Vdopia Interview Question
Country: United States
Interview Type: Phone Interview
First: O((2^n-1) * (2^n-1)) is O(2^(2n)), not O(4^n).
Second: it's not necessarily true that you have to probe all possible subarrays. For instance, suppose you were given an n of length n and you wanted to find the maximum pair (i.e., the largest sum of any two elements in the array, not necessarily consecutive). There are n^2 pairs, but it would take you only O(n) time to find this -- you just find the largest two elements.
It can be solved in O(m^2 * n^2) which I mentioned as O(n^4) as follows :-
Iterate over the sub-array from 1 to n
Iterate over the sub-array from 1 to m
iterate over the rows
iterate over the columns
In the above 4 iterations all the possible sub-arrays can be covered. which is O(n^4).
Finding the largest 2 elements may not solve the problem.
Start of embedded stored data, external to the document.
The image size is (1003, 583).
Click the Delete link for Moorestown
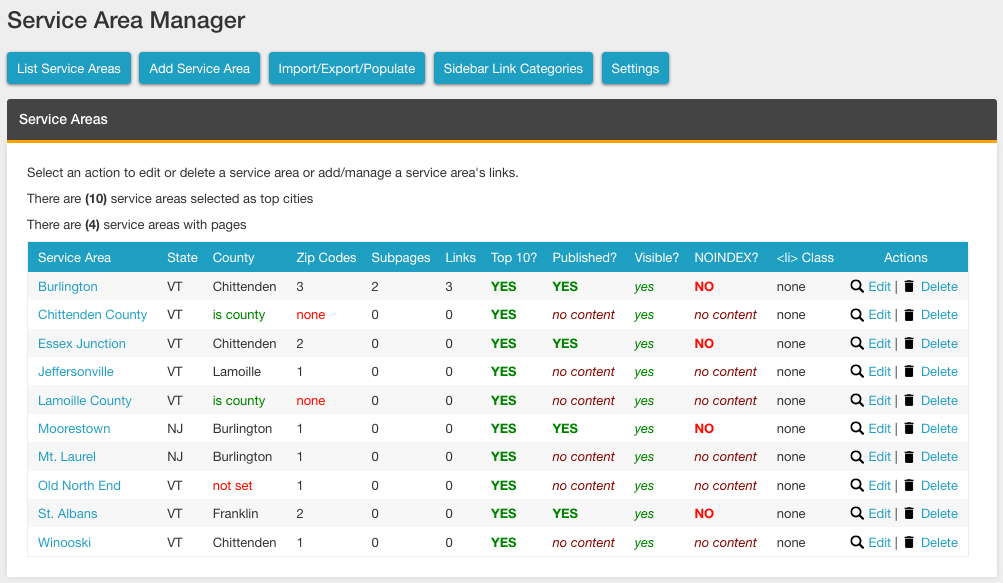[939, 428]
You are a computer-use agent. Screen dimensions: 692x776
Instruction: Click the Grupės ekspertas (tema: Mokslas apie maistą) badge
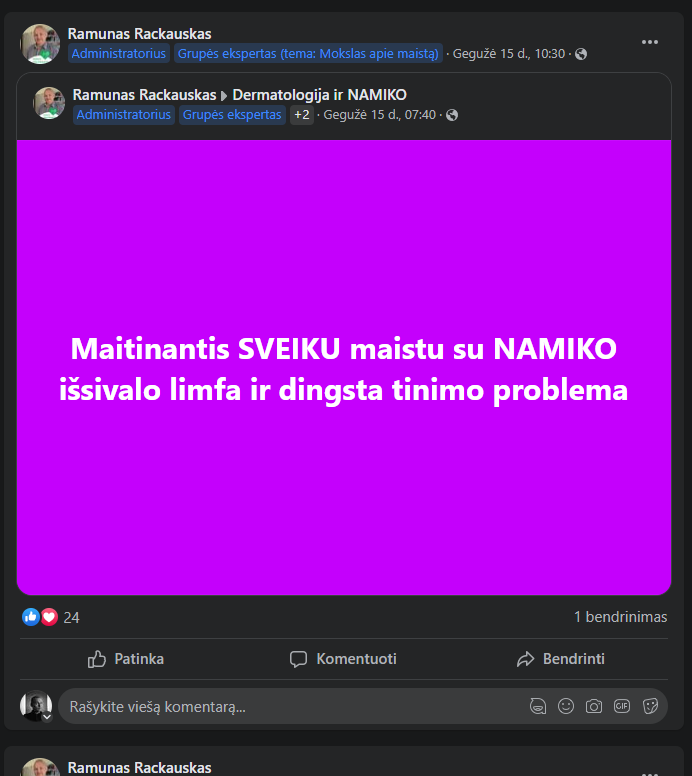308,53
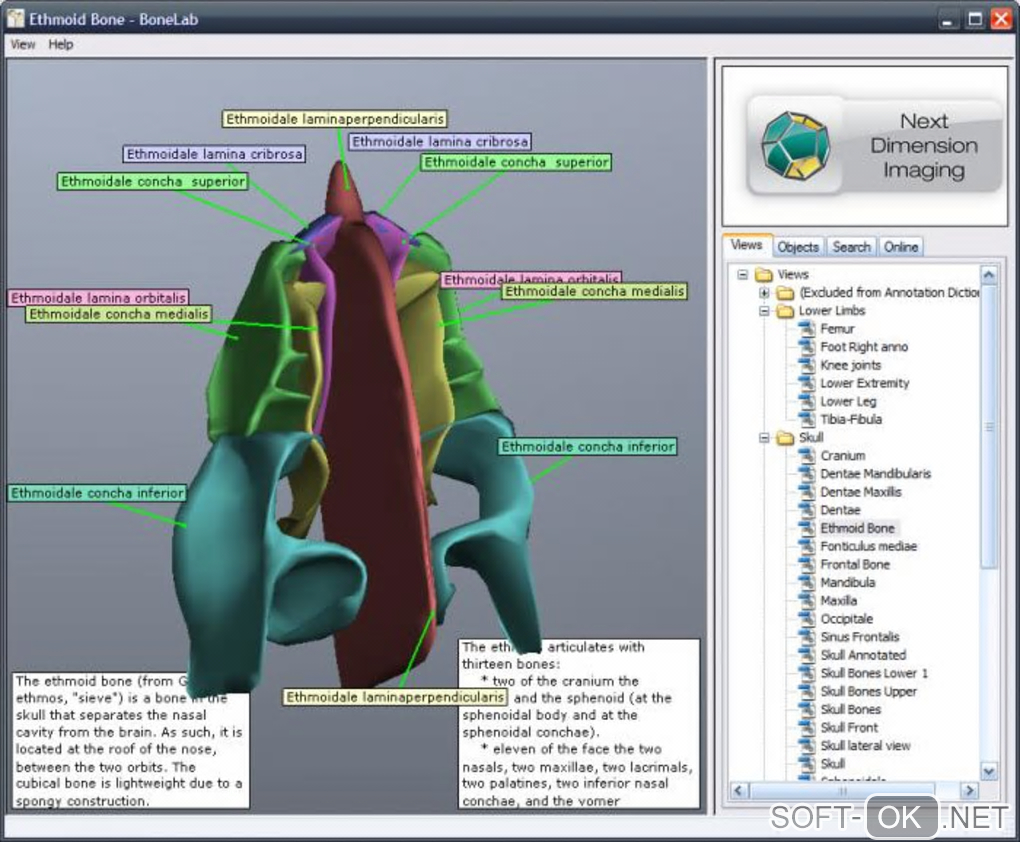1020x842 pixels.
Task: Open the Online tab
Action: pos(900,247)
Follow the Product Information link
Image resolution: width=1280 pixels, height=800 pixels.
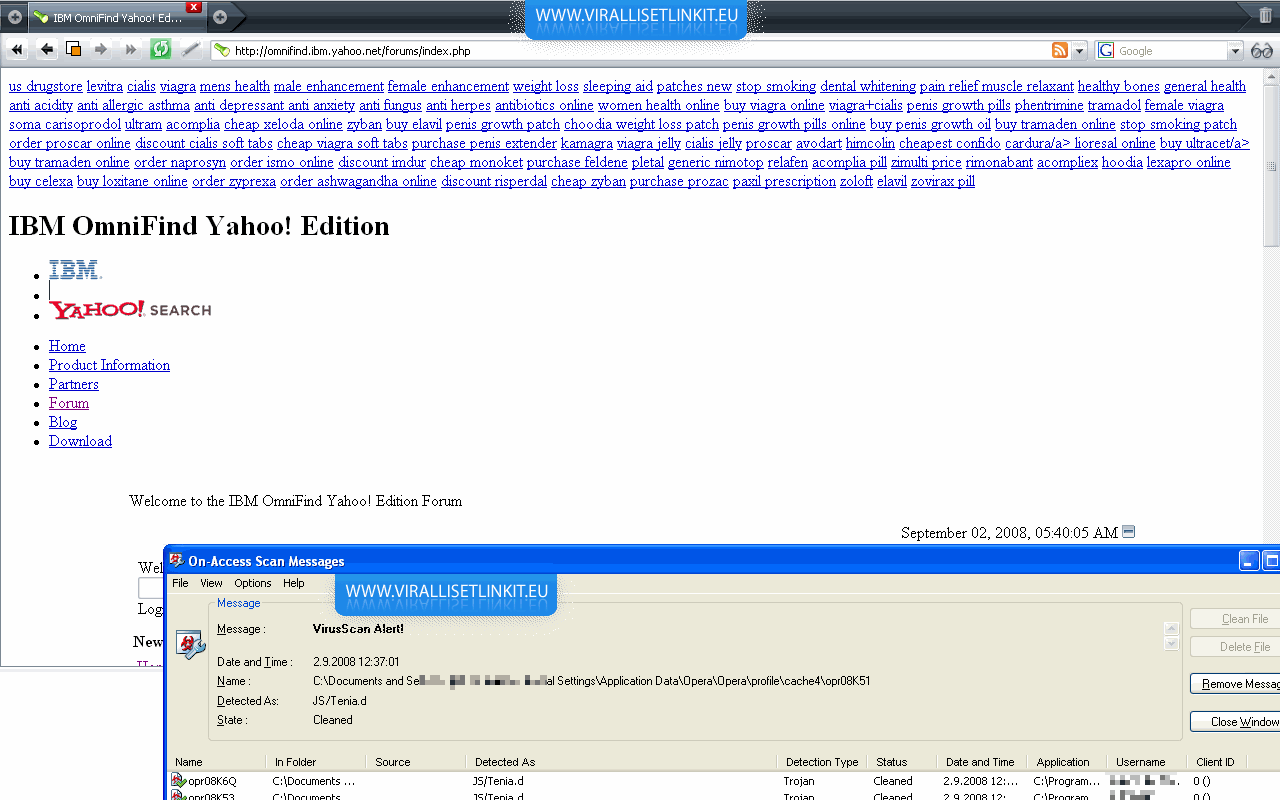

As we have to add all the elements of the sub-array, hence the two largest may contain a very low element, which could make it lesser than the individual sub-array.
Modified Kadane algorithm can perform the task.
Time Complexity: O(M^2*N)
Space Complexity: O(M)// number of rows
Check for each sub-array starting with column number i to column number j. Store the sum[elements with row 0 will be summed & stored in temp[0] & so on] in the temporary buffer. Apply kadane algorithm on the temp[] to find the maximum sum contiguous subsequence. Let maximum sum subsequence in temp[] lies between y1 & y2. Keep updating the maximum sum till now as well as y1,y2,i&j.
How can you solve it in n^4. If I assume that I have been given nxn array then count of possible sub arrays would be (2^n -1 ) *(2^n-1), which is exponential in n, so, just probing such data would mean o(4^n).